◆ **GOAL OF THE EXERCISE**:
Leave out the pictures, and retype the remaining data exactly.

◆ **RECORDS FOR THE EXERCISE**:

_ _ _ _ _ _ _

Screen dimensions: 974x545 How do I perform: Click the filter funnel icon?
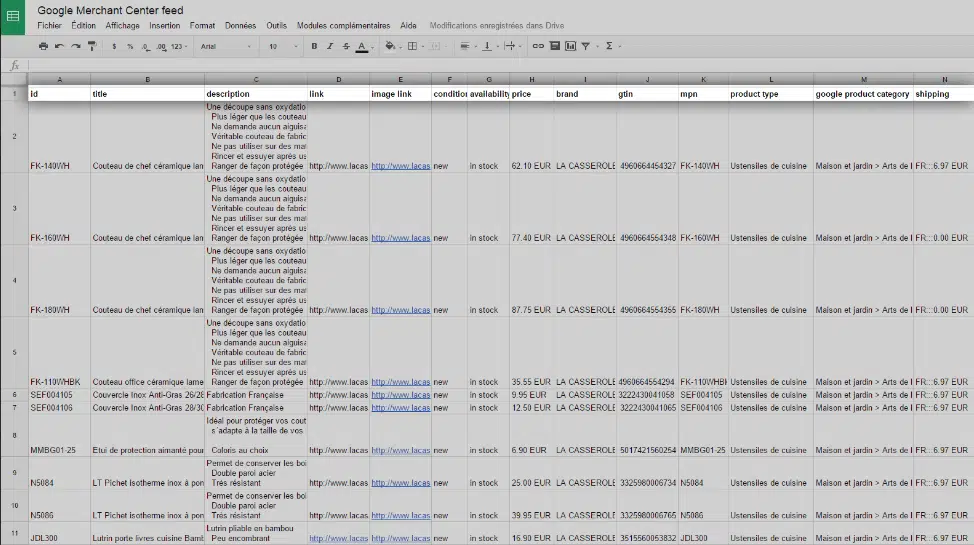[x=586, y=46]
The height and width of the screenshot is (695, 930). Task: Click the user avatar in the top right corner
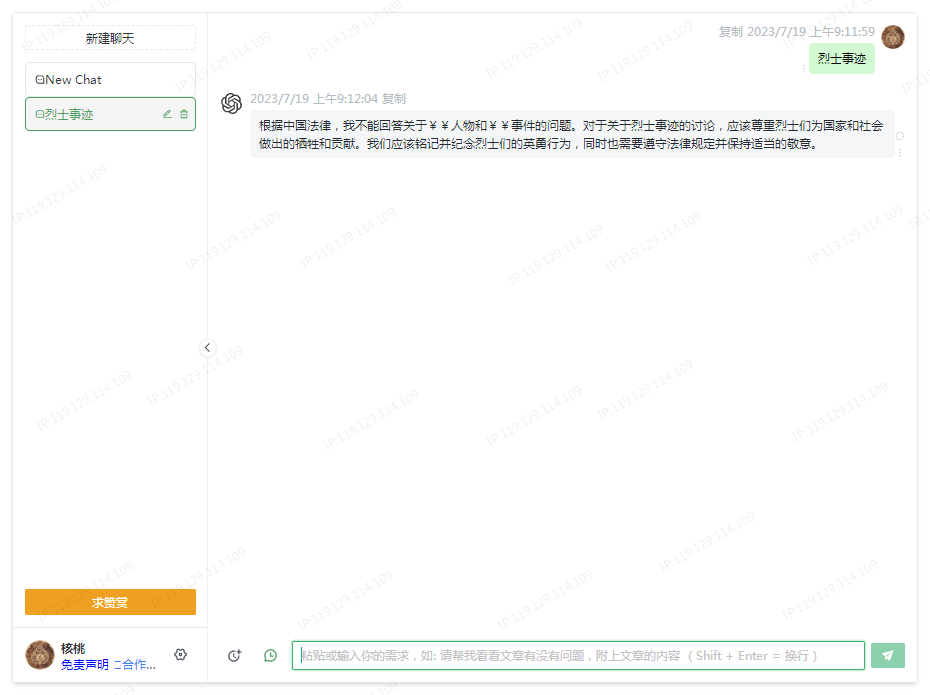(892, 37)
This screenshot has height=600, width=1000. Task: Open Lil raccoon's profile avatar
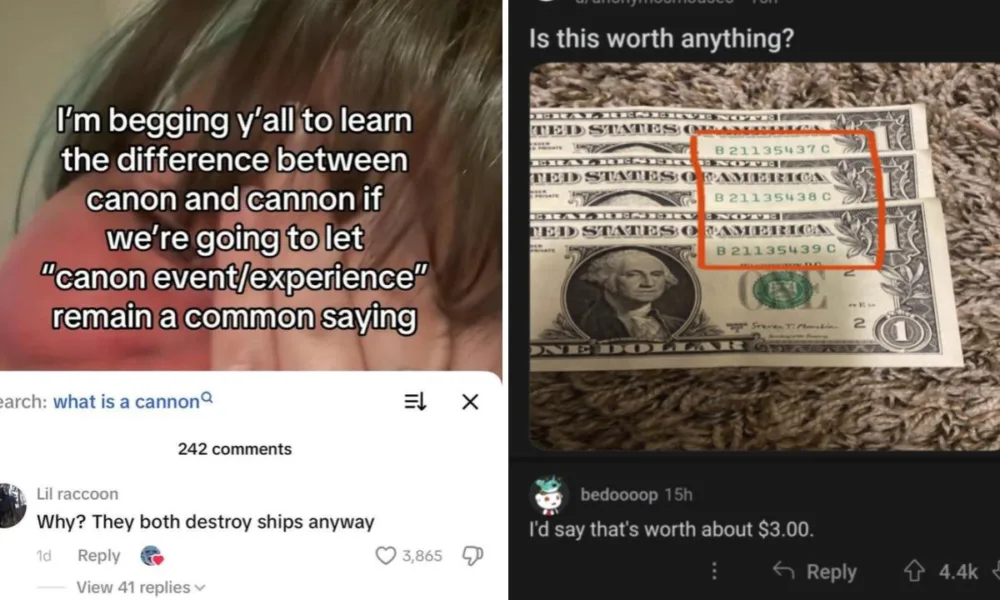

_ _ _ _ _ _ _

◆ **EXERCISE ANSWER**:
Screen dimensions: 974x545 How do I perform: Click the filter funnel icon?
[x=586, y=46]
The height and width of the screenshot is (695, 930). Task: Click the user avatar in the top right corner
(892, 37)
This screenshot has height=600, width=1000. Task: Open Lil raccoon's profile avatar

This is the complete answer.